From what we researched, Llama Guard is used less like a consumer app and more like infrastructure. Teams plug it into LAG pipelines, chat products, internal copilots, and agent systems where they want control over policy, deployment, and logs. It is especially attractive to companies that do not want every moderation decision to pass through a third-party API, or that need to adapt a safety taxonomy to their own rules.
Key Features
-
Input and output moderation: Llama Guard can classify both user prompts before generation and model responses after generation. In practice, this gives teams two checkpoints instead of one, which is useful when a risky prompt slips through but the output can still be caught before delivery.
-
Published hazard taxonomy: The model uses the MLCommons hazard taxonomy, with up to 14 categories in newer versions, including violent crimes, self-harm, hate, privacy, elections, and code interpreter abuse. That transparency is rare in moderation tools, and it gives compliance and policy teams something concrete to review instead of a black-box label.
-
Multiple model sizes: The Llama Guard 3 family includes 1B, 8B, and 11B Vision variants, and Llama Guard 4 is a 12B multimodal model. The 1B option is not just a smaller fallback, recent benchmarking showed it hit 76% detection on OWASP Top 10 adversarial prompts with about 0.165 seconds latency and roughly 0.94 GB VRAM, which is unusually practical for edge or low-cost deployments.
-
Multimodal safety checks: Llama Guard 3 Vision and Llama Guard 4 can evaluate text plus image inputs. This matters for teams building assistants that read screenshots, uploaded images, or mixed-media prompts, where a text-only filter would miss a large part of the risk.
-
Multilingual support: Llama Guard 3 added support for 8 languages, English, French, German, Hindi, Italian, Portuguese, Spanish, and Thai. For global products, that can reduce the need to maintain separate moderation models by region, though teams should still validate performance language by language.
-
Structured outputs with categories: Instead of only saying safe or unsafe, Llama Guard can return the specific violated categories. That makes it easier to build policy-specific actions, such as blocking self-harm content, escalating privacy issues to review, or logging election-related prompts separately.
-
Customizable policy behavior: Teams can adapt the taxonomy with zero-shot or few-shot prompting, and Meta also supports deeper fine-tuning paths. This is one of the biggest reasons technical teams choose Llama Guard over API moderation services, because they can bend the model toward internal policy without waiting for a vendor.
-
Open deployment options: Llama Guard can be self-hosted with standard Hugging Face and PyTorch tooling, served through frameworks like vLLM, or accessed through providers such as OpenRouter. That flexibility changes the cost model significantly, especially for companies already running their own inference stack.
Use Cases
One of the clearest use cases is guarding retrieval and assistant workflows where a normal chatbot stack is not enough. Teams using LlamaIndex and NVIDIA NeMo Guardrails have integrated Llama Guard into RAG and conversational systems so that user prompts, retrieved documents, and final responses can all be screened. In those setups, the model is not the product people see, it is the layer that keeps a product from drifting into unsafe advice, privacy leaks, or policy violations.
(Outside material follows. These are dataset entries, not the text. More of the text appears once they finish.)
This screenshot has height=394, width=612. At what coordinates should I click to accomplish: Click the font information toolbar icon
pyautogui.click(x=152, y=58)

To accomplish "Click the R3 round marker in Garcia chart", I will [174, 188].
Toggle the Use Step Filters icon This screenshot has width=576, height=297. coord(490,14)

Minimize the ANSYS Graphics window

Security testing is another strong story. In published benchmarking on OWASP Top 10 adversarial prompts, Llama Guard 3 1B reached a 76% detection rate, while the base Llama 3.1 8B model scored 0% in the same test setup. The more surprising part was that the smallest Guard model also had the lowest latency, around 0.165 seconds, and the lightest memory footprint, under 1 GB VRAM. For teams building real-time safety checks into agents, that result changes the usual assumption that bigger always means safer.
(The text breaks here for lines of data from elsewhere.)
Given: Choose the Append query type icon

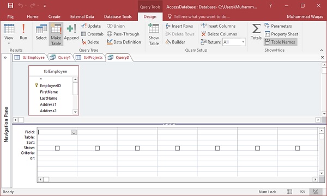Looking at the screenshot, I should (x=71, y=32).
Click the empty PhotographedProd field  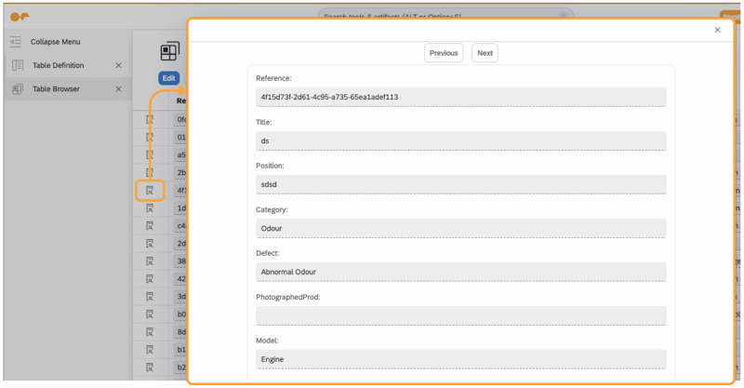[460, 315]
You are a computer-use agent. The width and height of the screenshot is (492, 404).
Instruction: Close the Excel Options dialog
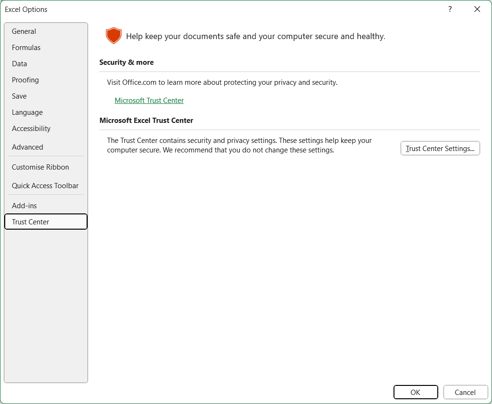point(477,9)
Meta’s own ecosystem also points to how Llama Guard is actually used in production-style architectures. Inside Llama Stack, developers can register Llama Guard as a “shield” and combine it with Prompt Guard for jailbreak detection. That tells a realistic story about deployment: most serious teams are not asking Llama Guard to solve every safety problem by itself. They are pairing it with prompt injection defenses, code safety tools, and logging systems so moderation becomes one layer in a broader control system.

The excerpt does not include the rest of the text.